Two Languages one Band: Interview with Bilingual Band Making Movies (Feature for Extra)

“El frio me a tormenta” or the cold torments me, is the chorus of Making Movies pulsing rock song Tormenta. It’s about missing your family and wanting to visit your home, and family at Christmas.  That’s something that many immigrants in the US, who fear they will not be let back into the US, don’t have the freedom to do.  It speaks to a difficult situation, but it’s not self-pitying or sad.  The song is defiant.  It makes for the kind of building, anthemic, song that the group the specializes in.

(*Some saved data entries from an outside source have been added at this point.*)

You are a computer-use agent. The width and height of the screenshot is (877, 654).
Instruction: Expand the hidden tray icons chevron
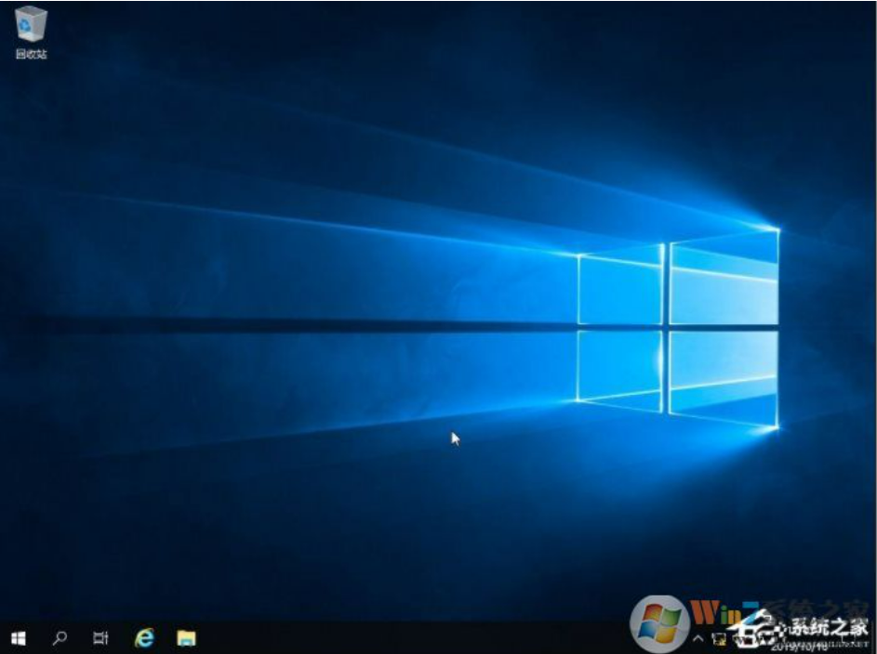click(698, 638)
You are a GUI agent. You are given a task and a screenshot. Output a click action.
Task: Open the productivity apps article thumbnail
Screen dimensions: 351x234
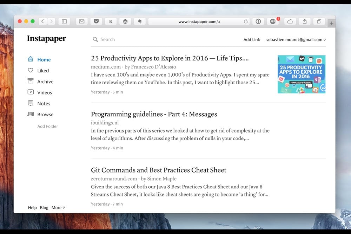coord(301,74)
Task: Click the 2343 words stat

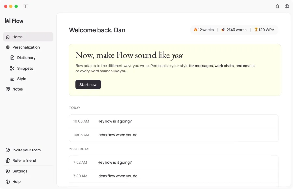Action: pos(234,30)
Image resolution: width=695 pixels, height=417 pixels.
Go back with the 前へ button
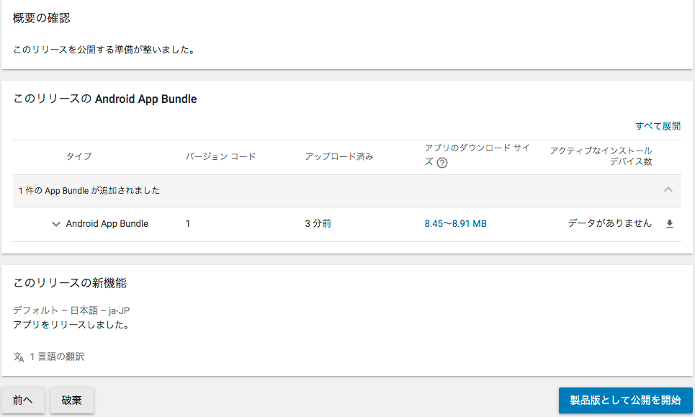click(x=22, y=400)
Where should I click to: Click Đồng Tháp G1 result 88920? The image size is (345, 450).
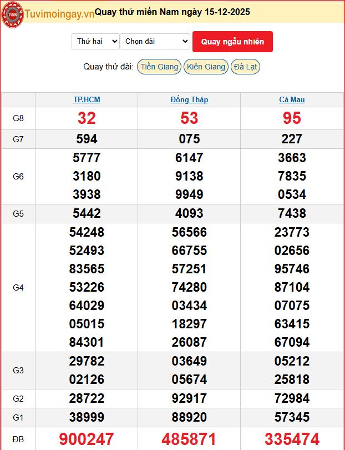coord(189,417)
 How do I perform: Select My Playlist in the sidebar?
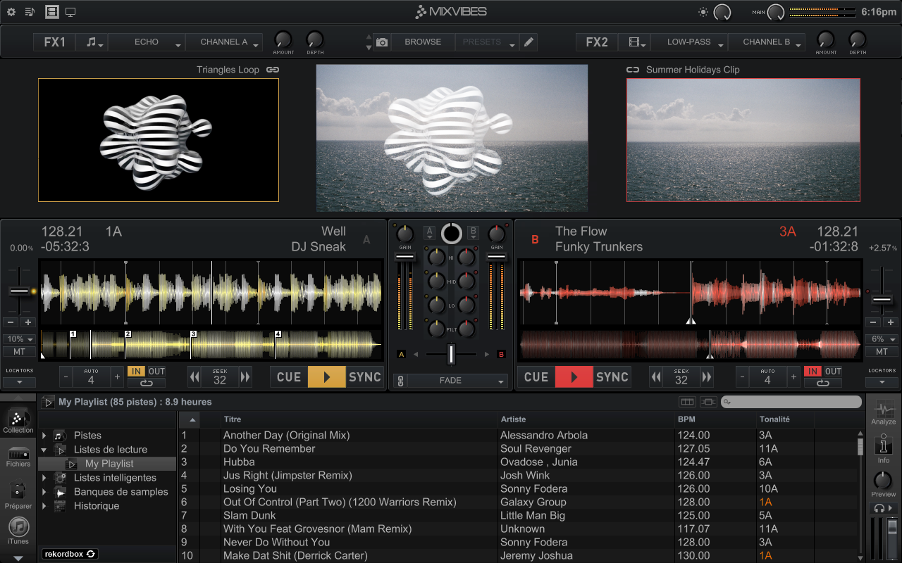(x=109, y=464)
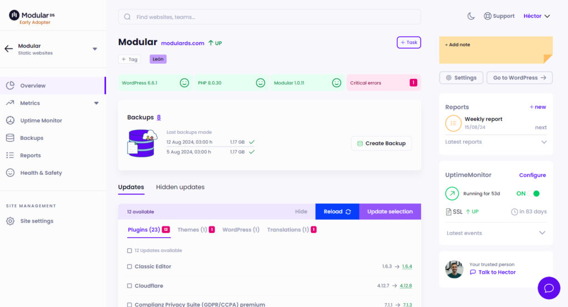Image resolution: width=568 pixels, height=307 pixels.
Task: Click the back arrow beside Modular site name
Action: click(8, 49)
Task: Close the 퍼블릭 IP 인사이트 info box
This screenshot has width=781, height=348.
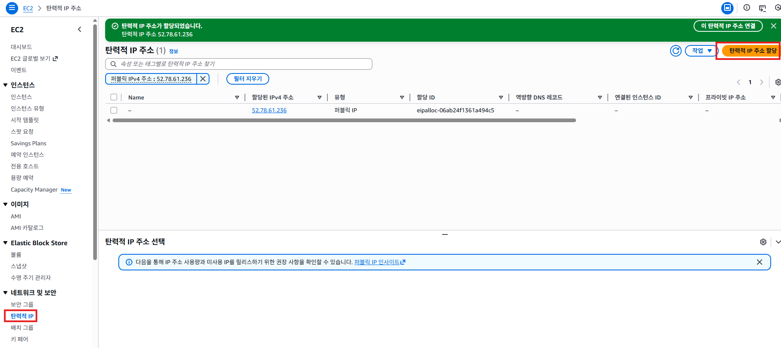Action: tap(759, 262)
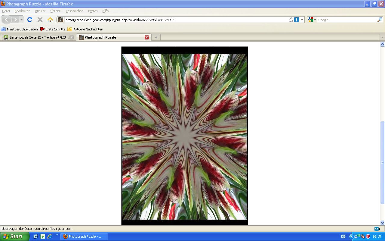Click the address bar URL field
This screenshot has height=241, width=385.
click(x=174, y=20)
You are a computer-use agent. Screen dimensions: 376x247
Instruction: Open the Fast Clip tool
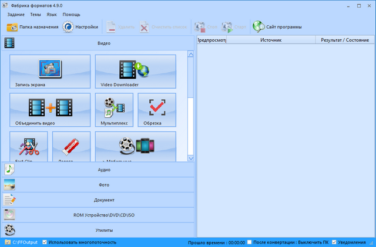pos(29,147)
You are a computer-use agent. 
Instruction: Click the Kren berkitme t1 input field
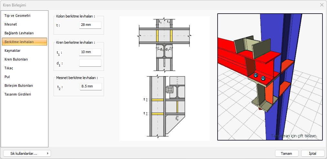coord(90,52)
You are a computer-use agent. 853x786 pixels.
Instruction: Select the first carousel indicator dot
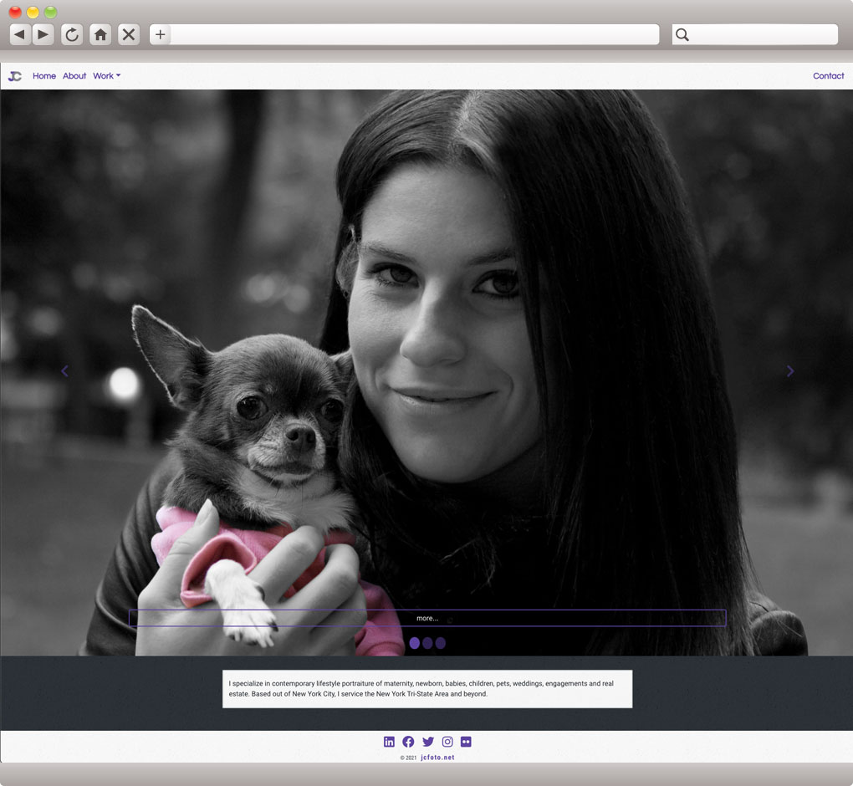coord(414,643)
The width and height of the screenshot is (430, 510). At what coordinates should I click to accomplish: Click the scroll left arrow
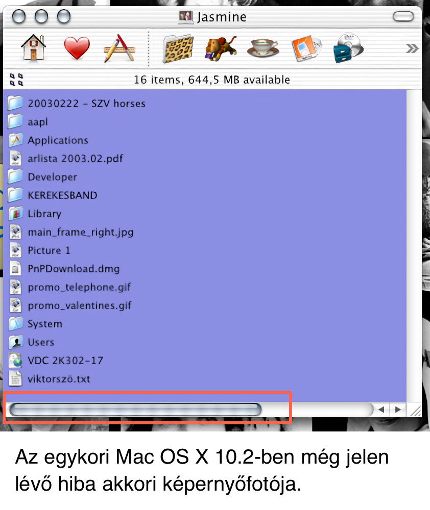pyautogui.click(x=381, y=409)
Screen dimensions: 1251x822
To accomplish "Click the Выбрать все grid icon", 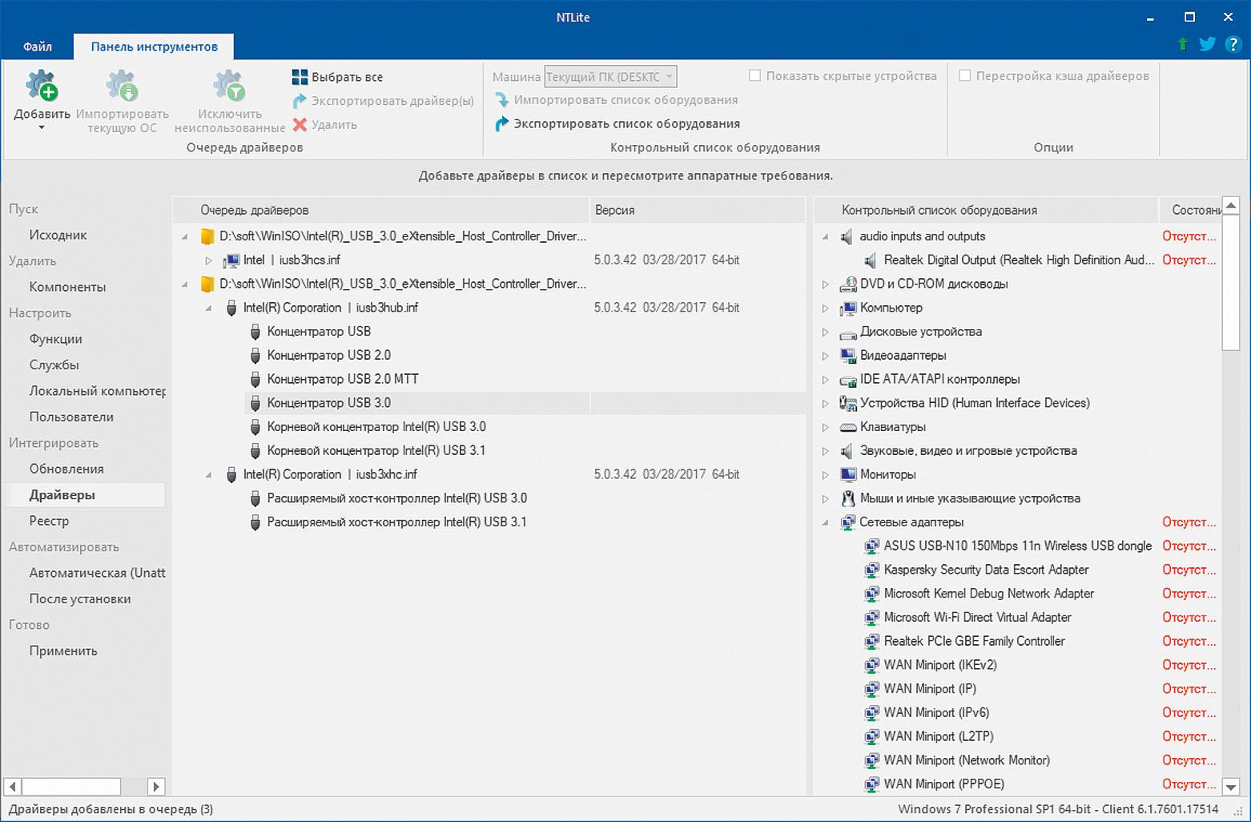I will click(x=300, y=77).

Making Movies, whose name was inspired by a 1978 Dire Straits album with the same name, is a truly bilingual band.  Their music doesn’t throw the odd word in a different language, it’s not Black Eyed Peas yelling “mazel tov” for some reason.  The band crafts powerful songs in English and Spanish that are fully realized ideas.

Making Movies’ chief songwriter Enrique Chi is a truly bilingual writer.  Born in Panama, Enrique writes most of his songs in English first, “Writing is a very unconscious thing…  I live in the US so still most of my day I speak more English than Spanish, so when I go to write a lot of times it starts in English and have to go from the English to the Spanish.”

Asked to elaborate on when and how they choose to translate a song into Spanish, Enrique’s brother Diego Chi (who is also in the band) adds, “It’s another tool in the tool box.”  If something isn’t working on a song one option they have in changing the sound or the feel is changing the language. Enrique finished that thought by saying “It’s funny ‘cause some of our songs just don’t work in English.”

Extra spoke with Making Movies at the House of Blues on a night they were scheduled to open for Andres Calamaro.  After the show was cancelled, the band was disappointed, but still excited about their tour.  It’s a reality for an up and coming band on tour that not every opportunity works out, Making Movies talked about having been stiffed by shady promoters on other tours.  Happily, this tour, which brings the band back to Chicago Saturday the 15th to play at Juniors in Pilsen, seems to be more good than bad so far.  Juan-Carlos Chaurand who plays percussion and keyboards for the band talked about how they have started to build a following in some cities, while others are brand new.

The band’s touring the country in a 15 passenger van that the five musicians share with their instruments.  Each taking turns driving.  With 20 shows scheduled on a three-week tour they play a show just about every day. Before starting the interview Enrique talked about how much he and the band love to play.  For a band with a lot to say in two languages, a lot of shows is a good thing.